The decision to exit the GTA was not taken lightly. We knew there was little point in doing so if our stance was not supported by the judiciary. With that in mind, we sat down with our legal advisors and, with their help, documented our process and procedures, scripted our offer letters and then set out to identify those claims where offers should be made at the earliest possible opportunity.
Outside the protocol, we were entitled to make an approach to the claimant but we were under no illusion that, by doing so, the gloves would come off and that certainly proved to be the case.
However, the approach has paid off. We have succeeded in countless cases and some credit hire organisations have changed their attitude towards us. They are now approaching claims where KGM is involved in a more conciliatory manner, accepting mitigation rates where they should apply - rates which, after all, still offer them a margin of profit.
Litigation route
Those who persist in choosing the litigation route are hopefully realising we are committed to this stance. Some of the cases that they have chosen to fight have been surprising. In one case, when the claimant was asked what he did with our offer letter, he replied that he spoke to his CHO and was advised to 'throw it in the bin'. No surprise then that the claim was dismissed. Even then, the CHO in question threatened to appeal the decision - a threat they have yet to carry out, I hasten to add.
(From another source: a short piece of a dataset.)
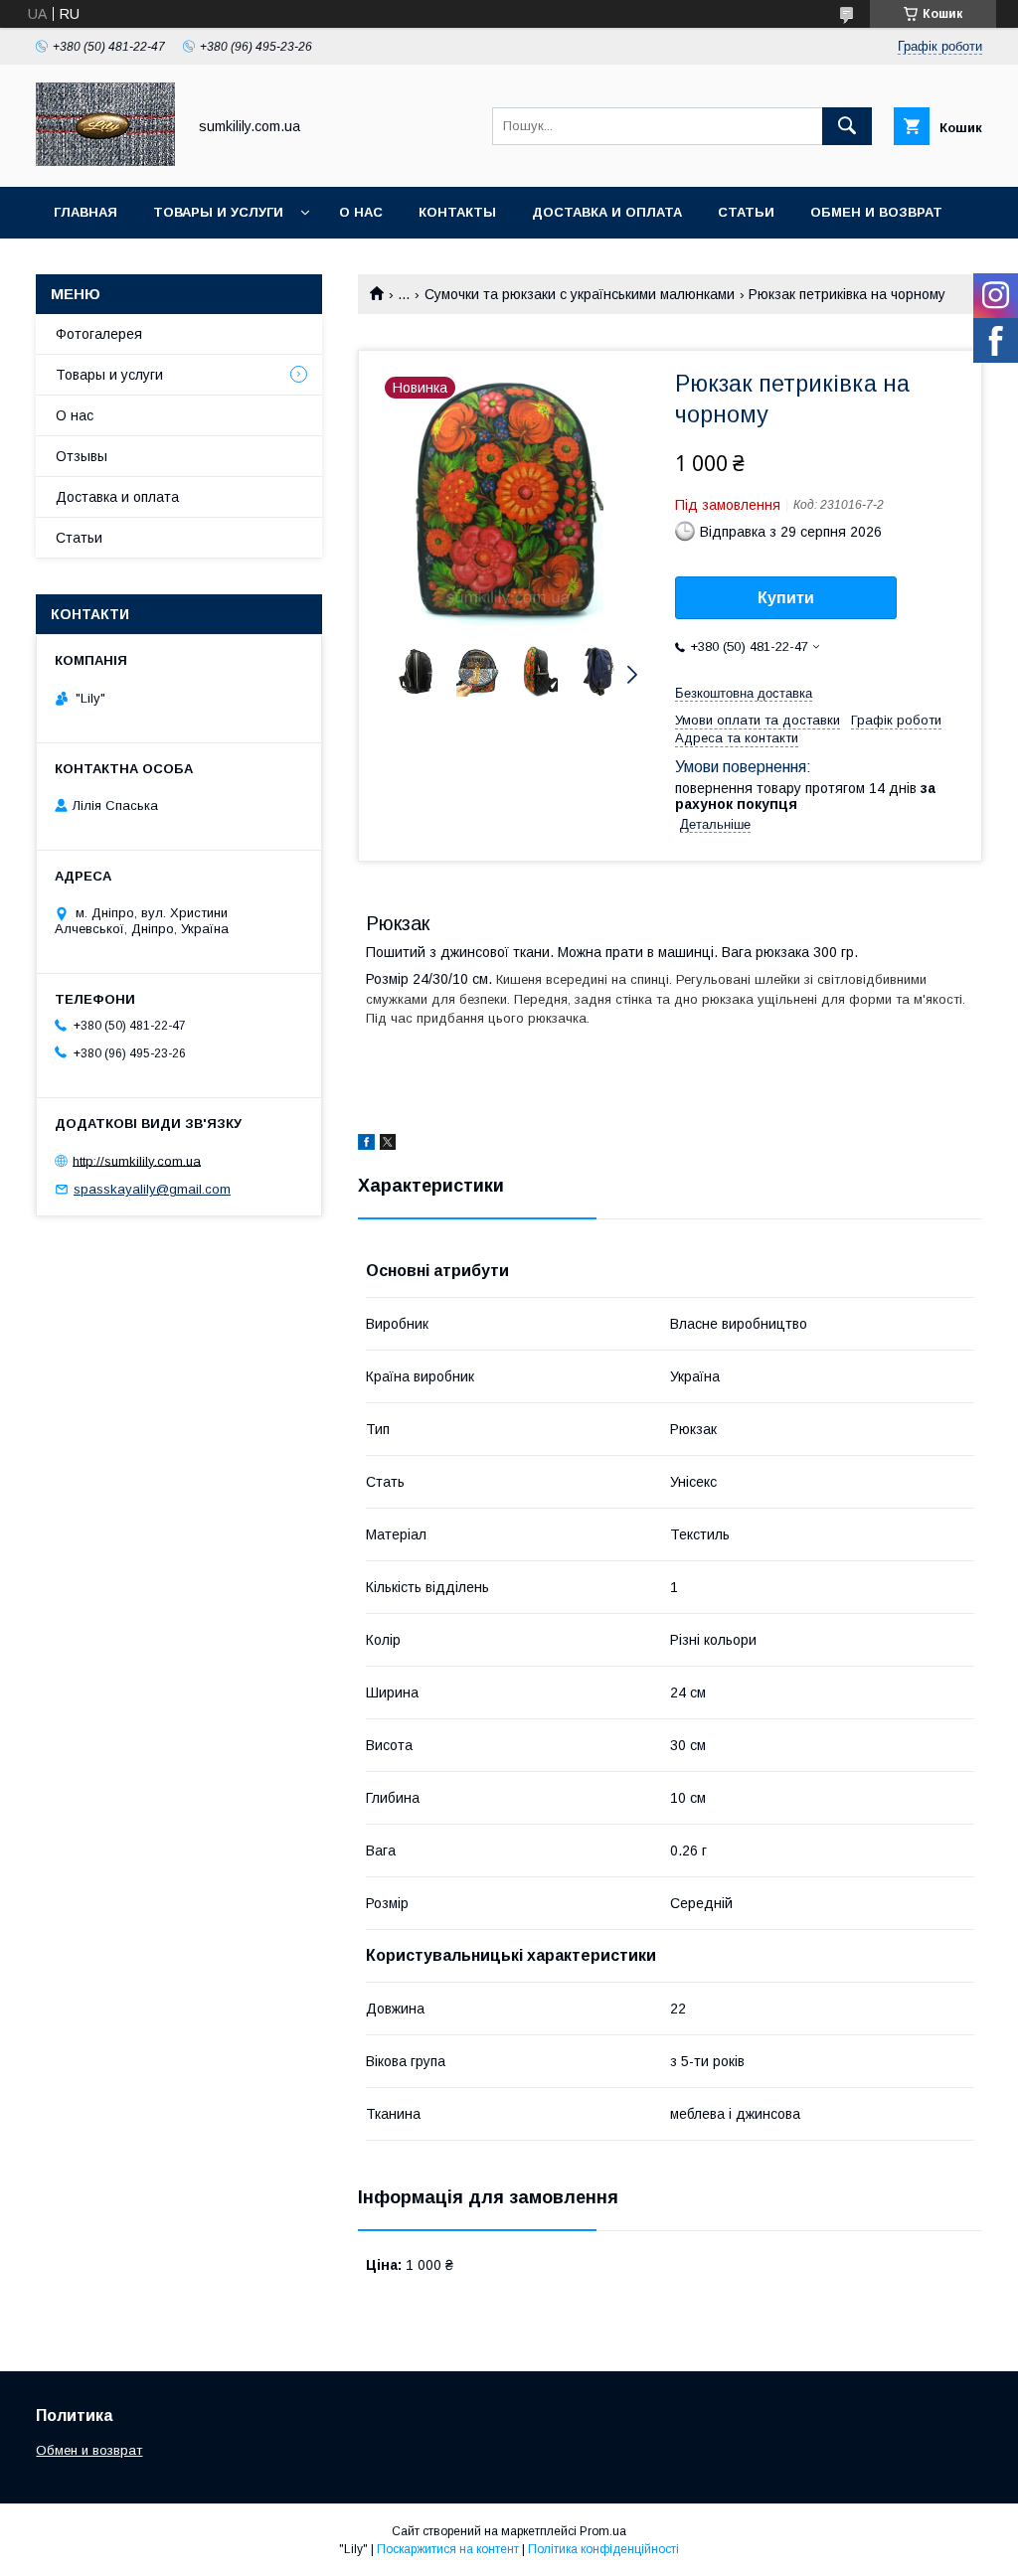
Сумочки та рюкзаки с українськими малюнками (579, 294)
We have also experienced some bizarre reactions. One CHO wrote to our policyholders telling them how good they were, and how bad we were for not being prepared to pay their reasonable claims. In doing so the CHO chose to make our policyholders aware of the details of their claim and - to a man - the policyholders have agreed that these hire claims are ridiculously high and should not be settled. By their action, we achieved the support of our policyholders without even having to ask.
Our successes in fighting claims far outweigh our defeats and our stance has driven some CHOs to enter into protocols with us that are far more advantageous than the GTA ever was. Our statistics show that we are saving around 30% against our previous GTA spend and that number is improving all of the time.
These results are generating interest among other insurers, and we are increasingly being approached to explain what we are doing. We are more than happy to share our approach with them. Realistically we know that KGM alone is no match for the combined might of the credit industry but insurers working together can have an impact and that momentum appears to be gathering pace.
If that was not encouragement enough, TNT Express has been waging a war of its own from which insurers have benefited. I refer to judgments in the case last year of Evans v TNT Logistics and, more recently in June 2008, of Steadman v TNT Express - albeit I understand the latter case is the subject of appeal. From the CHO's point of view, it has to be. The judgment in Evans was to allow mitigation rates, which is bad enough for them. In Steadman, the hire claim was dismissed entirely. If the appeal fails, quite where that leaves the credit industry is anyone's guess.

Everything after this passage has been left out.